Could you show all lines in the entries below that contain the string "mardi"?

GIVEN INFORMATION START

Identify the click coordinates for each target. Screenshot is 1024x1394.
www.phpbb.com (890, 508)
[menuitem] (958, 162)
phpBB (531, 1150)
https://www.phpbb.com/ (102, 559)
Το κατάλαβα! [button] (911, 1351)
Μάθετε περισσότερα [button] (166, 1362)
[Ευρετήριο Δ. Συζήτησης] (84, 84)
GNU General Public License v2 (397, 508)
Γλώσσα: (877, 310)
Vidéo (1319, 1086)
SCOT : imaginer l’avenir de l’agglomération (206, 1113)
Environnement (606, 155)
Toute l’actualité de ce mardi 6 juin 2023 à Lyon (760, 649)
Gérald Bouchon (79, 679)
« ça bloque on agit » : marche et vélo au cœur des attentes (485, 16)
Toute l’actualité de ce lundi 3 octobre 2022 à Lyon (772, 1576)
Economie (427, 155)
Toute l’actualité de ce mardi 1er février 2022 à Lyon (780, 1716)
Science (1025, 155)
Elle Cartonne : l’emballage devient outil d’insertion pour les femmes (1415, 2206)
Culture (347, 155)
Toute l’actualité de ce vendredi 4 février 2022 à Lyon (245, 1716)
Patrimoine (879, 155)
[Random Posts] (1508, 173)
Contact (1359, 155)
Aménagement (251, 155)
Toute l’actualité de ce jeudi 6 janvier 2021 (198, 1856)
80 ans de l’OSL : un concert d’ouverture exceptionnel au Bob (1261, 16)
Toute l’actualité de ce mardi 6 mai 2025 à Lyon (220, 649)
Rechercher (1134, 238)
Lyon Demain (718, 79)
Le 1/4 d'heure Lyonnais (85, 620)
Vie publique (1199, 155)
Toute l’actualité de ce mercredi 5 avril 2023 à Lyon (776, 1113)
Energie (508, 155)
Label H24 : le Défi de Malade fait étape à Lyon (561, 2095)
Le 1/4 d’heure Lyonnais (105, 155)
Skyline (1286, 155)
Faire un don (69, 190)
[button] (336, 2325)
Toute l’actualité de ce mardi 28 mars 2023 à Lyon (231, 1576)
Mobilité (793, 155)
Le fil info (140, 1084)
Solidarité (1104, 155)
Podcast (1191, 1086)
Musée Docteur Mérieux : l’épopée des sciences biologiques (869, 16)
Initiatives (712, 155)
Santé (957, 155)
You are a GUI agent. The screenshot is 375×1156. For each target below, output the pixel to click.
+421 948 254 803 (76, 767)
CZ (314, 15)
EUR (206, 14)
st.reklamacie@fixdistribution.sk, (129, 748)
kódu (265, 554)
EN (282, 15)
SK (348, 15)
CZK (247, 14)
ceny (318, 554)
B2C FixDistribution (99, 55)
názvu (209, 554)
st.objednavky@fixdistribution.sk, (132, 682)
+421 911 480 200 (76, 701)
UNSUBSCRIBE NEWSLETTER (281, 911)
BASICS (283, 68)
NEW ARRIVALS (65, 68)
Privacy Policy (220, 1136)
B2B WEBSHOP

GIVEN INFORMATION END

__FINISHED EXERCISE__
Toute l’actualité de ce mardi 6 juin 2023 à Lyon (760, 649)
Toute l’actualité de ce mardi 1er février 2022 à Lyon (780, 1716)
Toute l’actualité de ce mardi 6 mai 2025 à Lyon (220, 649)
Toute l’actualité de ce mardi 28 mars 2023 à Lyon (231, 1576)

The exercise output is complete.